Most patients begin walking under supervision within 1–2 days of surgery. By 2 weeks, most manage basic daily activities with some assistance. By 6 weeks, stair climbing and independent walking are improving steadily. Functional recovery continues over 3–6 months. Full strength and return to normal activities usually develops over 6–12 months. Consistent physiotherapy is the single most important factor in achieving a good outcome.

Robotic-assisted knee replacement offers more precise alignment planning and implant positioning compared to conventional instruments. For many patients — particularly those with complex anatomy, deformity or unusual alignment — this precision translates to better functional outcomes. However, the surgeon’s experience and judgment remain the most important factors. Robotic technology enhances good surgical decision-making; it does not replace it. Whether robotic or conventional is more appropriate for you will be determined during evaluation.

Total knee replacement replaces the entire knee joint surface — both the femoral and tibial sides. Partial (unicondylar) knee replacement addresses only the damaged compartment — most commonly the inner (medial) side — while leaving healthy cartilage and bone intact. Partial replacement is suitable only for patients with compartment-specific arthritis and intact ligaments. It is not a universally better option; it is a more appropriate option for selected patients. Both procedures have excellent outcomes when the right patient is matched to the right surgery.

Knee osteoarthritis develops due to gradual cartilage wear over time.

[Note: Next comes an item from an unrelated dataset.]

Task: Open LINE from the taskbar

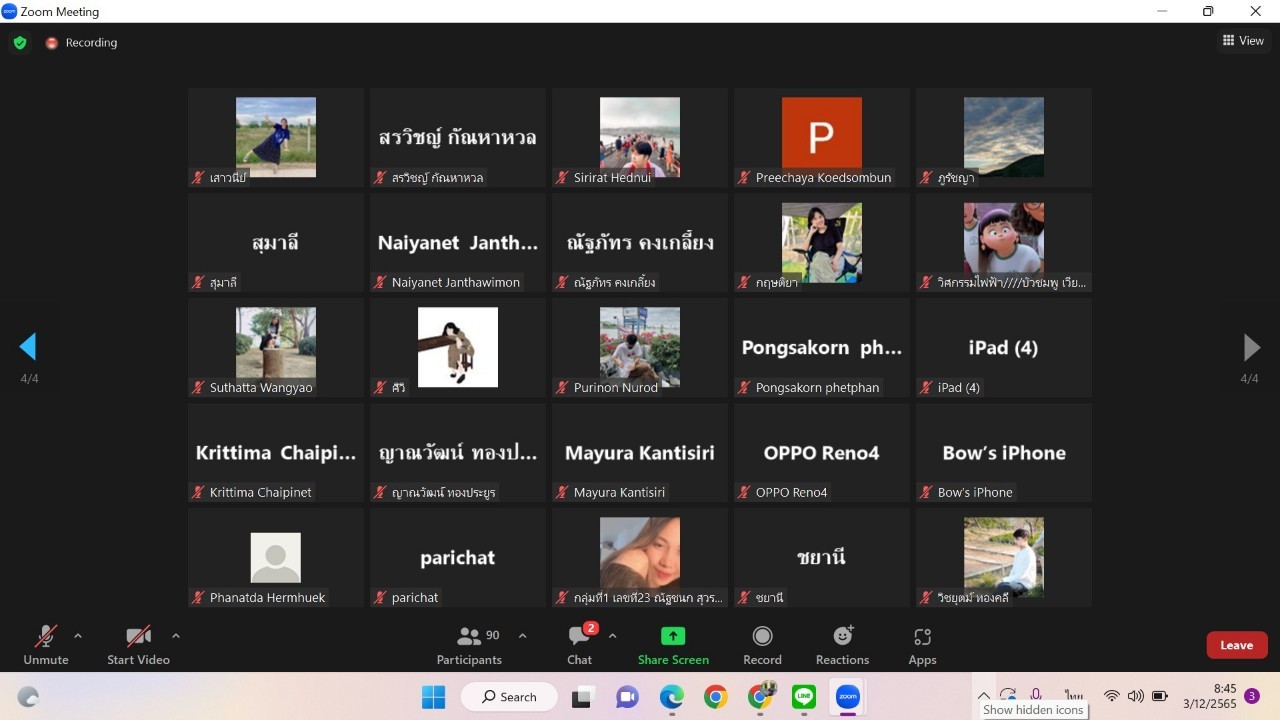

Contributing factors include age, excess body weight, previous joint injuries, repetitive load on the knee, genetic predisposition and deformity. It cannot always be prevented, but the rate of progression can be slowed through weight management, regular low-impact exercise, physiotherapy and avoiding activities that repeatedly stress the joint. Early evaluation when symptoms begin allows for more conservative management and better long-term outcomes.

Physiotherapy is appropriate when arthritis is in early or moderate stages and the pain is manageable with activity modification, strengthening exercises and lifestyle changes. Surgery becomes the right conversation when conservative treatment over a reasonable period has not provided adequate relief, when X-rays show significant joint damage, and when daily activities like walking, stairs and sleep are meaningfully affected. A consultation with clinical examination and X-ray review will give you a clear answer specific to your condition.

Simultaneous bilateral (both knees together) knee replacement is technically possible and is performed in selected patients. It reduces total hospitalisation time and recovery period compared to two separate surgeries. However, it carries a higher physiological demand during the early recovery phase. Suitability for simultaneous replacement depends on age, cardiac and lung health, blood parameters, body weight and overall medical fitness. Many patients are better served by staged replacement — one knee at a time, 3 to 6 months apart. This decision is made on clinical grounds.

Modern knee implants are designed and tested to last 15–20 years or longer in appropriately selected patients with normal activity levels. Implant longevity depends on several factors including patient age, body weight, activity type, implant quality, surgical alignment and bone quality. Patients who remain active, maintain a healthy weight and follow up regularly with their surgeon can expect excellent long-term outcomes. Revision surgery is available when needed, and Dr Tarandeep Singh Gill has performed 500+ revision and complex cases.

Your first consultation will include a detailed discussion of your symptoms, activity limitations and treatment history. Dr Gill will conduct a clinical examination of the affected joint — assessing range of motion, alignment, ligament stability and muscle strength. Weight-bearing X-rays will be reviewed and explained to you in clear language. You will receive an honest assessment of your diagnosis and all treatment options — including non-surgical options where appropriate. No decision needs to be made on the day. The goal of the consultation is understanding, not commitment.